August: Osage County is playing November 8 at 6:15 at Sundance 8 as part of the Cinema Arts Festival. It will be released nationally in December.
Synopsis: The plot actually starts out darkly funny, which makes the familial airing of grievances and family secrets later in the film all the more unexpected and sickening. By the end, it's tough to remember why you were ever laughing in the first place.
The story is of the Weston family, helmed by the alcoholic but saintly father, Bev (Sam Shepard) and his wife, Violet (Streep), who is slowly succumbing to mouth cancer and pill addiction, but not going down without a fight. After Bev disappears and is later found dead, the result of a suicide, the extended family descends upon the spacious but stuffy Weston home in the barren plains of Oklahoma.The oldest daughter, Barbara (Roberts) arrives from Colorado with her estranged husband (Ewan McGregor) and 14-year-old daughter (Abigail Breslin), who is enacting a rebellious streak in response to her parents' marital troubles. The middle daughter, Ivy (Julianne Nichols), remained in Oklahoma to take care of her parents and carry on a relationship with her cousin, "Little" Charlie (a woefully miscast Benedict Cumberbatch), the son of Violet's sister Maddie Fae (Margo Martindale) and her husband, Charlie (Chris Cooper). The youngest daughter, Karen (Juliette Lewis) is the last to return to homestead with her older, suave fiance (Dermot Mulroney), who may be a hitman, in tow.
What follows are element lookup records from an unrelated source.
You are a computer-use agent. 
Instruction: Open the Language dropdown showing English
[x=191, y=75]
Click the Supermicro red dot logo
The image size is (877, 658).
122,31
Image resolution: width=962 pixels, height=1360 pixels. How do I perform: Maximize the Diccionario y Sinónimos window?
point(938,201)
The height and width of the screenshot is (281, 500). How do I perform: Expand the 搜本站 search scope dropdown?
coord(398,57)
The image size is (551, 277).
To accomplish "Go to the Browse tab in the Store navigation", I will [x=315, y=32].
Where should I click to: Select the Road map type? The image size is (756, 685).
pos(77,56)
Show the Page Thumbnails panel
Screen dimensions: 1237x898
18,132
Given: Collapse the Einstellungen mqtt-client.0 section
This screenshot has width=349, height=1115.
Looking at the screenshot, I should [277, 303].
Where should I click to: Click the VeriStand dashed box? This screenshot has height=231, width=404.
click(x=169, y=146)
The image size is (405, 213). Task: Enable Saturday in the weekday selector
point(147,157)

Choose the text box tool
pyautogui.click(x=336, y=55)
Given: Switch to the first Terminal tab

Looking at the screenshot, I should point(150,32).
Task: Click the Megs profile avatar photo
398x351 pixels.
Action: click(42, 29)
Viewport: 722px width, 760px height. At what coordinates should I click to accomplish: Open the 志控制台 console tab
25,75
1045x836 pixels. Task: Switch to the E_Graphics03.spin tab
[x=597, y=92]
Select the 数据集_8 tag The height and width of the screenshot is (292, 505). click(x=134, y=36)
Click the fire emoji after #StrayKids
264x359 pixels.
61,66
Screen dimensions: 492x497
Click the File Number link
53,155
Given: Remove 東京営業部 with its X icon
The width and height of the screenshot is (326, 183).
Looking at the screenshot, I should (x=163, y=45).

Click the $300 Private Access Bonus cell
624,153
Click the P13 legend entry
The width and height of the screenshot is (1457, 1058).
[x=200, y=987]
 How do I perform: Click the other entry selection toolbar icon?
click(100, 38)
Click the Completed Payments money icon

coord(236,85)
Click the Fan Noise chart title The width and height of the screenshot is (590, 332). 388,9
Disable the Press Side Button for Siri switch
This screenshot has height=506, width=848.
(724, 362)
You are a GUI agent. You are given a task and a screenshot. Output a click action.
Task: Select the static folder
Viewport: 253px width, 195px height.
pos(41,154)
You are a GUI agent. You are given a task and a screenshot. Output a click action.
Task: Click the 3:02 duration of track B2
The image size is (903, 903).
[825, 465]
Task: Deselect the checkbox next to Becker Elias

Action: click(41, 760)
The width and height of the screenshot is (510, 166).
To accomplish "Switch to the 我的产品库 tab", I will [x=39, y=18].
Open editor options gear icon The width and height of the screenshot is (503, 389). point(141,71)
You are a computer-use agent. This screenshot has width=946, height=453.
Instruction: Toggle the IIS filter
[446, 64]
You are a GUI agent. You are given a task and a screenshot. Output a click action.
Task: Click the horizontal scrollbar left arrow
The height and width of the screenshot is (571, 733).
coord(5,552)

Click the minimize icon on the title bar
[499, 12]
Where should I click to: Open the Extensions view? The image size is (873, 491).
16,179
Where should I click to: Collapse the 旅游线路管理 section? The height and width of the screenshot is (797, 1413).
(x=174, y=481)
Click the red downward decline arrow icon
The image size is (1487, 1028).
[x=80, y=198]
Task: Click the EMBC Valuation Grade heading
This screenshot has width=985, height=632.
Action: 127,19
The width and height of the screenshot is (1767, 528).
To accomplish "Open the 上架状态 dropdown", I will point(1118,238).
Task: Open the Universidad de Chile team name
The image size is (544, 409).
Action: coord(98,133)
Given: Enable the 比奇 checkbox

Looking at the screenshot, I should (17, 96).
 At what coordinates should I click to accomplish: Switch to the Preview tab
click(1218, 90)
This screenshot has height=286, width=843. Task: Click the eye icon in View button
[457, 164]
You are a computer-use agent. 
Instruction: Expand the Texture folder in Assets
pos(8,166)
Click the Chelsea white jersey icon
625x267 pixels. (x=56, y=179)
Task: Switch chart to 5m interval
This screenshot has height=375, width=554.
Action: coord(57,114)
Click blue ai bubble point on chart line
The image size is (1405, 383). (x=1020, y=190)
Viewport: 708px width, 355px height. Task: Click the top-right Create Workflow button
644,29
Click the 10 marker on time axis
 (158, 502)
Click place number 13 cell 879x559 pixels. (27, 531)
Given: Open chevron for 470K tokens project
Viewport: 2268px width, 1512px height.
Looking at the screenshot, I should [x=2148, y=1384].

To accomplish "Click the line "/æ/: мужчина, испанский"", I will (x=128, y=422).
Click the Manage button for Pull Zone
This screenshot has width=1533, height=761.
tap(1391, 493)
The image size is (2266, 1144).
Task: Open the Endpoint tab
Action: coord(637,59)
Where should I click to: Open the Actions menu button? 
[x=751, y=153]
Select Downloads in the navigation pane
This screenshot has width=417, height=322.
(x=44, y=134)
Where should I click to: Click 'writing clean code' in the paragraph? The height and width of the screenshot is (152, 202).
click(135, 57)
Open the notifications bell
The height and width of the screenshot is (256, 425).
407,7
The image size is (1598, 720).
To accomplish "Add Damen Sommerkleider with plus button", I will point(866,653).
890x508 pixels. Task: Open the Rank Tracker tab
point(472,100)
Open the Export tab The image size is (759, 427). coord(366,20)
If this sounds like a sad but humorous assemblage, that's because it is, right up until it's not anymore. Right up until the drug addicted matriarch starts divulging family secrets and pushing all the right buttons in a seeming attempt to make everyone else just as miserable as she is. Along the way, there's suicide, affairs, incestuous relationships, sexual assault, drug addiction, paternity questions, dementia, abuse, promiscuity and enough close up still shots to make the Days of Our Lives cast envious.
Characters/Acting: The chameleon that is Streep allows herself to become fragile, chalky-white and wicked witch-like to inhabit the role of Violet, and, in true Streep form, she becomes her character almost to the point of being campy but not quite. The trouble with that is it was fun when Streep transformed into Julia Child in Julie and Julia or the villainous Miranda Priestly in The Devil Wears Prada. Streep was even remarkable as Margaret Thatcher in The Iron Lady, fake teeth aside. But here, watching Streep shake and mutter and fall apart onscreen, it's difficult not to think "Wow, Meryl Streep sure is acting well," when the thought should be focused more on the character, not the actress. Is Meryl Streep too good now to be anything but awesome Meryl Streep?
Julia Roberts, known more for her foray into rom-coms in the '90s and early 2000s than even her Oscar-winning performance as Erin Brokovitch in the eponymous film, shows her acting chops in a stellar performance as Barbara, trying to keep everything together when she, herself, is falling apart and trying to figure out what comes next. She shares the most screen time with Streep and gives the decrepit but fiesty Violet a clear target for her vitriol.
The rest of the ensemble clearly know their craft -- from the goofy, unwitting Juliette Lewis who's so off in her own little world it's more sad than funny, to the remarkable Chris Cooper who remains understated through most of the film but manages to unleash moments of genuine emotion and ardor without the violent yelling that other characters resort to. Mulroney is ideal as Steve, providing moments of levity though his stupidity and clueless nature, while Breslin tackles a more mature role than she's played in the past with grace and the chops to prove she's not just a child actress; she's here to stay.
Playwright Tracy Letts, who also wrote the screenplay for the film, has commented that initially, he didn't want British actors like McGregor and Cumberbatch to play this quintessential American family, but he ultimately gave in to the director's choice. He should have stuck to his guns. Neither actor is bad, but neither is ideally suited for the role. McGregor isn't given enough to work with, and Cumberbatch is unfortunately, too closely associated now with Sherlock Holmes and Julian Assange (characters he's recently played) to truly master the awkward Oklahoma boy.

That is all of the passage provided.